Jitterbit can't be considered a full-blown integration platform -- yet. However, despite its shortcomings, I found Jitterbit to be very good at what it does best -- namely, application data migration. Its transformation tools, though basic, are good, and its repository encourages best practices and reuse. If you’re looking to push batch data around, you should consider Jitterbit to alleviate the headaches that frequently complicate -- and delay -- even seemingly simple migration projects.
Talend Open Studio 3.0.1: The real deal
Talend has developed a holistic integration platform from the ground up in a very short time. If the company continues on its current trajectory, it could do for data integration what open source has already accomplished for servers and databases.
New features in Version 3 go a long way toward bolstering enterprise viability. In addition to a native SAP connector (extract and sync), developers will appreciate component search, an ecosystem overview of projects, change impact analysis, and drag-and-drop metadata.
Perhaps most important, Talend has added change data capture (specifically, via slowly changing dimensions). Change data capture enables real-time updates that significantly reduce the size of data transfers -- an increasingly important efficiency measure for data sets that have grown so large, there's no longer enough time to complete batch runs in the overnight hours.
What I really like about Talend is its code-generating approach -- a practice that fell by the wayside in favor of higher-level, user-friendly tools built around a centralized, proprietary engine. Although the proprietary "black boxes" often help streamline development, they can also lead to processing bottlenecks and scalability issues.
By contrast, Talend jobs can be packaged up and deployed anywhere a Java Virtual Machine or Perl interpreter can reside. Jobs can also be embedded directly into your Java apps or even encapsulated as REST/SOAP Web services via easy export.
Not that Talend is suitable to every enterprise project.
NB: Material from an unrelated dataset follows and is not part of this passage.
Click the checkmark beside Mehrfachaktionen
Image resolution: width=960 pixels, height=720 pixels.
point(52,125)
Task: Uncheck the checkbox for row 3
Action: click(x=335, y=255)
It’s light on the connectors to mainframes and minis that you'll find in commercial products such as ETI Solution V6, a comparable code-generating solution that can output native code in Java as well as Cobol, C/C++, and SAP.
Open source competitor Pentaho Data Integration (Kettle), despite taking a black-box approach, does offer good control over distributed processing, as well as integration into a more elaborate set of tools for BI and EAI. Nevertheless, I prefer Talend; it’s better developed and more extensible than Kettle, and it offers superb data governance.
Deploying the pieces of Talend Open Studio -- namely Job Designer, Business Modeler, and the repository manager -- is straightforward. I installed to a Windows Server 2003 platform with Sun JVM and ActiveState Perl, and was quickly off and running. (ActiveState, incidentally, has a great new rev of Komodo IDE and Perl dev tools that are worth a look.)